Word and element location records:
━━━━

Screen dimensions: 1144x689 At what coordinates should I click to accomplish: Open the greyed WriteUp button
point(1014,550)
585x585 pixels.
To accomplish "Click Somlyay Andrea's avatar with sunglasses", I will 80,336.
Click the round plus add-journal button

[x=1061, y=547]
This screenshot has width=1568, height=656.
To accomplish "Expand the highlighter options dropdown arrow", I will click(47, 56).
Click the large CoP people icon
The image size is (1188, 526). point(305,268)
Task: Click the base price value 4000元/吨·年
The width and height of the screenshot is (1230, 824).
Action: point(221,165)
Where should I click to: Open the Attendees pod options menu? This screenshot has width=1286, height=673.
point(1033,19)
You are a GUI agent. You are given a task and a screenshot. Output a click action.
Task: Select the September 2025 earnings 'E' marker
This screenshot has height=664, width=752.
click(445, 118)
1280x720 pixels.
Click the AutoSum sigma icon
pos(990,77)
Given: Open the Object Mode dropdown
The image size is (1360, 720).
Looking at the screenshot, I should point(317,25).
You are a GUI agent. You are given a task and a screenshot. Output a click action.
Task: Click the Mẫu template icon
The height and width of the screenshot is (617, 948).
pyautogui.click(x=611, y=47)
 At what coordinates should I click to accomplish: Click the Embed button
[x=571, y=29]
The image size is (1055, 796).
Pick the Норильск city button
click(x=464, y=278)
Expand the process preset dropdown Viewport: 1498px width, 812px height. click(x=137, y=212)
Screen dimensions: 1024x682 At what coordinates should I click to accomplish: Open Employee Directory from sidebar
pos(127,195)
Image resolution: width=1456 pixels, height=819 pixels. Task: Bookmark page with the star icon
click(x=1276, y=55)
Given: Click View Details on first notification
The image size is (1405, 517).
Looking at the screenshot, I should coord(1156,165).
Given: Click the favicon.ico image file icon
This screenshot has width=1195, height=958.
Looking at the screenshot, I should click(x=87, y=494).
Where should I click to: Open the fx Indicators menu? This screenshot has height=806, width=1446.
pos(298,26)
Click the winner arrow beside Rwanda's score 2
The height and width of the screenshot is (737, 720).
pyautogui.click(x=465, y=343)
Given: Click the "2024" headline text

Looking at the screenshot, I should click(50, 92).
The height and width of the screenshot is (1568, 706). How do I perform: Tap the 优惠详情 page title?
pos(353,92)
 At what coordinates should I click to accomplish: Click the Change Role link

━━━━

--- WHAT IS ASKED ---
Retype all of the material above, line for line, without any alteration.

--- WRITTEN SOLUTION ---
Screen dimensions: 1144x689 At what coordinates should I click to accomplish: Open the greyed WriteUp button
point(1014,550)
585x585 pixels.
To accomplish "Click Somlyay Andrea's avatar with sunglasses", I will 80,336.
Click the round plus add-journal button

[x=1061, y=547]
This screenshot has width=1568, height=656.
To accomplish "Expand the highlighter options dropdown arrow", I will click(47, 56).
Click the large CoP people icon
The image size is (1188, 526). point(305,268)
Task: Click the base price value 4000元/吨·年
The width and height of the screenshot is (1230, 824).
Action: point(221,165)
Where should I click to: Open the Attendees pod options menu? This screenshot has width=1286, height=673.
point(1033,19)
You are a GUI agent. You are given a task and a screenshot. Output a click action.
Task: Select the September 2025 earnings 'E' marker
This screenshot has height=664, width=752.
click(445, 118)
1280x720 pixels.
Click the AutoSum sigma icon
pos(990,77)
Given: Open the Object Mode dropdown
The image size is (1360, 720).
Looking at the screenshot, I should point(317,25).
You are a GUI agent. You are given a task and a screenshot. Output a click action.
Task: Click the Mẫu template icon
The height and width of the screenshot is (617, 948).
pyautogui.click(x=611, y=47)
 At what coordinates should I click to accomplish: Click the Embed button
[x=571, y=29]
The image size is (1055, 796).
Pick the Норильск city button
click(x=464, y=278)
Expand the process preset dropdown Viewport: 1498px width, 812px height. click(x=137, y=212)
Screen dimensions: 1024x682 At what coordinates should I click to accomplish: Open Employee Directory from sidebar
pos(127,195)
Image resolution: width=1456 pixels, height=819 pixels. Task: Bookmark page with the star icon
click(x=1276, y=55)
Given: Click View Details on first notification
The image size is (1405, 517).
Looking at the screenshot, I should coord(1156,165).
Given: Click the favicon.ico image file icon
This screenshot has width=1195, height=958.
Looking at the screenshot, I should click(x=87, y=494).
Where should I click to: Open the fx Indicators menu? This screenshot has height=806, width=1446.
pos(298,26)
Click the winner arrow beside Rwanda's score 2
The height and width of the screenshot is (737, 720).
pyautogui.click(x=465, y=343)
Given: Click the "2024" headline text

Looking at the screenshot, I should click(50, 92).
The height and width of the screenshot is (1568, 706). How do I perform: Tap the 优惠详情 page title?
pos(353,92)
 At what coordinates should I click to accomplish: Click the Change Role link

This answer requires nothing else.